Massimo Giuliani ci aiuta ad entrare nel clima di festa per il nuovo anno che inizia stasera. Assieme a lui, Riflessi augura un anno dolce e felice a tutti i suoi lettori!

Rosh ha shana visto da Lele Luzzati

I rimonim, intesi come le melegrane o mele granate, intere o già sgranate, di fatto non mancano mai nelle case ebraiche durante la festa di Rosh ha-shanà, il capodanno, o almeno sulle loro tavole imbandire per i due sedarim, le cene di rito.

Eppure si cerchrebbe invano una loro esplicita mezione nello Shulchan ’arukh, il codice halakhico stilato da Yoseph Caro nel XVI secolo.

Esplicita menzione alla tradizione di mangiare questo frutto – dell’albero tecnicamente detto Punica granatum – si trova solo nelle Aggiunte (nel Mappà) a quel codice apposte da Moses Isserles qualche anno dopo, dove leggiamo:

C’è chi usa mangiare una mela dolce con il miele, e dice: ‘Si rinnovi per noi un anno dolce’, e c’è chi mangia la mela granata e dice: ‘Moltiplicheremo i nostri meriti come i grani della mela granata”.

Rimomnim della comunità di Amsterdam

Con le fonti halakhiche non si va più in là, e potremmo dire che si tratta solo di un minhag, ashkenazita e italiano. Secondo il Seder di Rosh ha-shanà secondo un antico minhag della comunità ebraica di Cuneo, testimonianza di un rito provenziale che affonda le sue radici nel basso medioevo, la melograna è assaggiata durante il seder dopo i datteri chiamati dattoli (tamarim) e dopo i fichi (teenot) – questi in Piemonte non erano esotici come i dattoli – e su di essa la berakhà recita: “Sia Tuo gradimento, D-o nostro e D-o dei nostri Padri, che si moltiplichino i nostri meriti come i semi della melagrana e si compia per noi il versetto: ‘Come uno spicchio di melagrana è la tua tempia dietro il tuo velo: ti disseterò con il vino speziato e con il succo del mio melograno’ (Sir ha-shirim/Ct 4,3; 8,2)”. A rav Alberto Moshe Somekh il merito di aver recuperato e ripresentato, con Zamorani editore, questa storica testimonianza ebraico-piemontese.

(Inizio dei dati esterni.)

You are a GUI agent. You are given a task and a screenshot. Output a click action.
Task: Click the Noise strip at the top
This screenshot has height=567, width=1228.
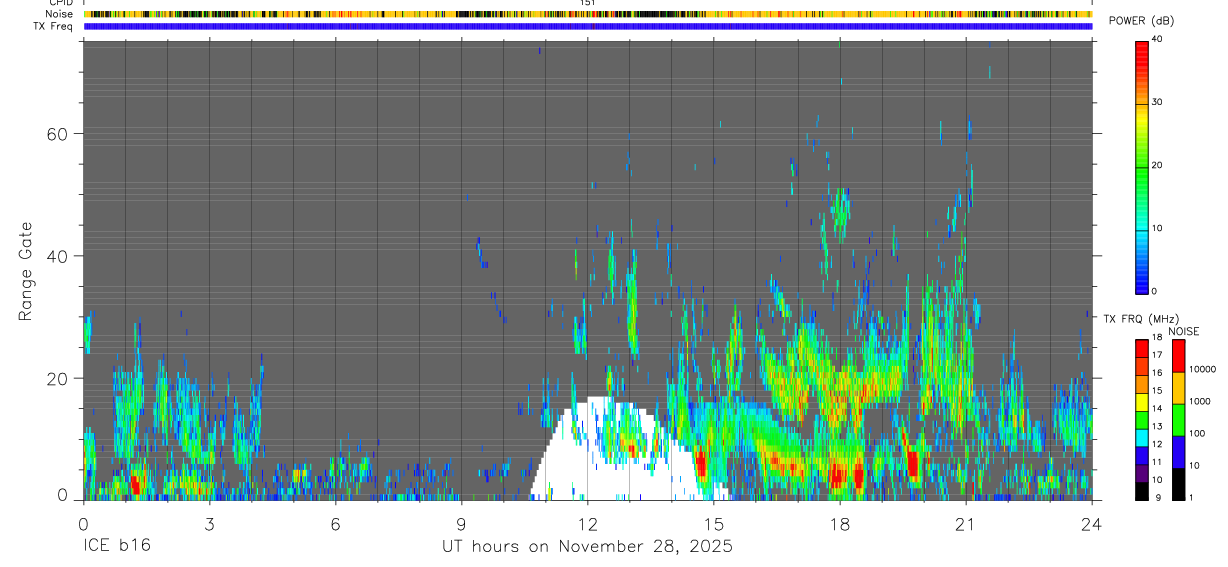point(588,14)
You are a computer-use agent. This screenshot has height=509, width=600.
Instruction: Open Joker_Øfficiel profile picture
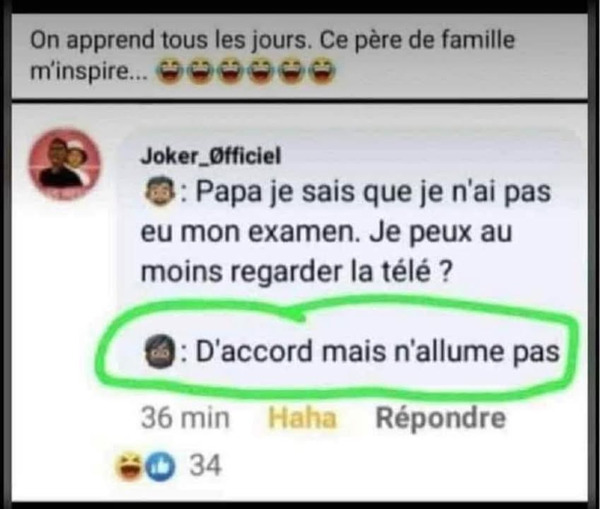(x=65, y=165)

In effetti, il frutto del melograno è citato ben cinque volte nella meghillà biblica del Cantico dei cantici, evocando in tal modo la gioia, la dolcezza, persino i piaceri amorosi. Ma è citato anche tra le otto specie che caratterizzano la terra di Israele e sono segno della sua fertilità, secondo Devarim/Dt 8,8.

coltivazione di melagrani

Pur non avendo una funzione halakhica, per così dire, questo frutto è dunque altamente simbolico di quel che ci aspettiamo dall’anno nuovo: opere buone, che siano per noi meriti; cose belle anche se non necessariamente ‘da usare’; un legame sempre più forte con eretz Israel dove speriamo di salire, anche solo per una vacanza. La sua funzione simbolica fa tutt’uno con quella ornamentale, e ci ricorda che il mondo ebraico non è mai stato privo di – e men che meno contrario a – valori estetici, la sfera del bello in sé (purché essa non sia separata dall’elemento etico, morale). I rimonim interi sulla tavola, anche in forma di piccole oggetti in ceramica o altri materiali, ci ricordano appunto che il mondo è bello, colorato e ricco, purché appunto a questa bellezza per l’occhio corrisponda la purezza del cuore e il ‘succo’ delle opere, le sole che producono meriti.

Rimomnim della comunità di Londra

In tal senso si esprime il Talmud là dove cita Rabbi Meir, il quale “trovò una melagrana, mangiò la polpa (i semi) e scartò la buccia, insegnandoci a discernere tra l’essenza e l’apparenza” (Chaghigà 15b). A volte occorre distinguere anche tra i semi, perché, come ricorda la Toseftà nel trattato Terumà, esistono anche melograni amari… Si cerchi dunque di mangiare solo quelli dolci, e di apprezzare quei semi rossi e ben ordinati che assomigliano, dice un proverbio, ai bambini seduti ordinatamente sui banchi del cheder, della scuola elementare, intenti a studiare Torà.

Proprio il Sefer Torà sta arrotolato su due legni (etz chayim) in cima ai quali, sempre per ragioni estetiche, si pongono i due pinnacoli o pomelli d’argento, detti non a caso rimonim, melograni, in fogge le più diverse e con gioiosi campanelli. Un invito a cibarsi di Torà come i profeti?

Rimomnim della comunità di Roma

Shanà tovà u-meteuqà a tutte e a tutti.